Oh yes I know that I'll have some curly and some "straight" and I really only want to be keeping the curlys but I was just wondering when the curlys would be obvious as they're just over a week old now


----------



## NaomiR

Here are some pictures I just took


























What do you think any curlys in there??


----------



## cloverstud

possibly from what I can see I think all could be astrex, but they won't have the greatest curl to there coats, once you get mating astrex to astrex they get really curlly from young age but unfortunatley still end up just looking disshevelled it is my dream to breed an astrex that stays curly for ever :lol: I can hear cait laughing now


----------



## NaomiR

cloverstud said:


> it is my dream to breed an astrex that stays curly for ever :lol: I can hear cait laughing now


yes me too and let's not give up I don't mind people laughing at least we're making people happy along the way lol :lol:

these ones will go straight back to a direct asxtrex buck that should help, I'm hoping in 5-6 generations to have improoved type AND curl maintenance I will cross everything anyway.

but I have some texels to play with too which I'm thinking of putting to satins - that should keep curls better but we WILL improove the astrex don't you worry  I am a determined little sod


----------



## NaomiR

cloverstud said:


> I think all could be astrex


You were right they are all curly


----------



## april

They all look curly to me.
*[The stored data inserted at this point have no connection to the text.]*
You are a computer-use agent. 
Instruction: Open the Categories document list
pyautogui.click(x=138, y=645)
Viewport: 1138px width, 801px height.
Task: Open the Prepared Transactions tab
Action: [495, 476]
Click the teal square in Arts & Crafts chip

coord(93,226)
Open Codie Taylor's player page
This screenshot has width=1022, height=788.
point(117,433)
And I bred 2 texels together once, and I kept one of the bucks that I still have. He has kept his curls since he was born in march. So I plan to breed him to another texel if I ever get one haha


----------



## NaomiR

I will pop one in the post to you now :lol:


----------



## NaomiR

here they are looking very curly :lol: 11 days old










We have 1 pew doe, 1 lilac doe and 2 lilac bucks and the other doe is black possibly or very dark brown?


----------



## Peteyandthegang

Ooh, scrummy! Love the little black guy


----------



## julieszoo

Aww cute, they look just like baby rex rats! What a shame they don't keep their curls into adulthood.


----------



## NaomiR

Peteyandthegang said:


> Love the little black guy


it's a doe :lol:


----------



## cloverstud

they are gorgeous, i am going to steal them :twisted: :lol: 
I have some texels too


----------



## Peteyandthegang

NaomiR said:


> Peteyandthegang said:
> 
> 
> 
> Love the little black guy
> 
> 
> 
> it's a doe :lol:
Click to expand...

I say guy for everyone and anything, dont mind me 
Shes still a guy


----------



## Velvet_Meece

They're lovely, one of my litters from hairless carriers look like they're going to go a bit curly, though its early days, i suspect they will go scruffy if so...Rex's/double rex? or is there only such thing in the rat world?


----------



## NaomiR

we just about have our eyes open


----------



## Maplewood Stud

oh u kept them bloody quiet!! :| x


----------



## NaomiR

x.leigh.amber.x said:


> oh u kept them bloody quiet!! :| x


no I didn't you banana I've not shut up about them :lol:

they're probably the worst kept "secret" ever in the history of the mouse fancy :lol:


----------



## Maplewood Stud

yeah but u never said they were that cute  x i love the black one x


----------



## NaomiR

oh okay sorry they are EXCEEDINGLY cute :lol:


----------



## Maplewood Stud

tell me about it  how r ur new 3 settling in? x


----------



## Peteyandthegang

Naomi Ive changed my mind...want one from this litter! :shock: :love1 :lol:


----------



## NaomiR

Peteyandthegang said:


> Naomi Ive changed my mind...want one from this litter! :shock: :love1 :lol:


okay but I did tell you it was TOP SECRET now I'm going to have to kill you :lol: :lol: :lol:


----------



## Velvet_Meece

I agree the black one is just adorable! :shock:

They're so chunky and squeezable too!!! might be best i'm kept away! :lol:


----------



## Mari

Naomi, what beautiful babies! Congrats! It's such torture having to see everyone's lovely meece over there on the other side of the pond! I wish I were closer....I would take one in a second!


----------



## NaomiR

unless you have about £1,000 you don't stand much chance of getting any of these I'm afraid :lol:


----------



## vickyholt13

awwww they are beautiful so so beautiful what scrummy chunky little mice


----------



## Loose

Aww, they are too cute!!


----------



## Mari

NaomiR said:


> unless you have about £1,000 you don't stand much chance of getting any of these I'm afraid :lol:


 :lol: I wish! If only money were _really_ no object!  I don't think the fiance would allow it for the meeces. 

They really are splendid babies, Naomi! Any updates to torture and tease me some more?


----------



## NaomiR

Only update is this gorgeous litter is now 4 weeks old so they boys have moved into their own tank leaving the 3 lovely girls with their Mum - they're all still scrumptious


----------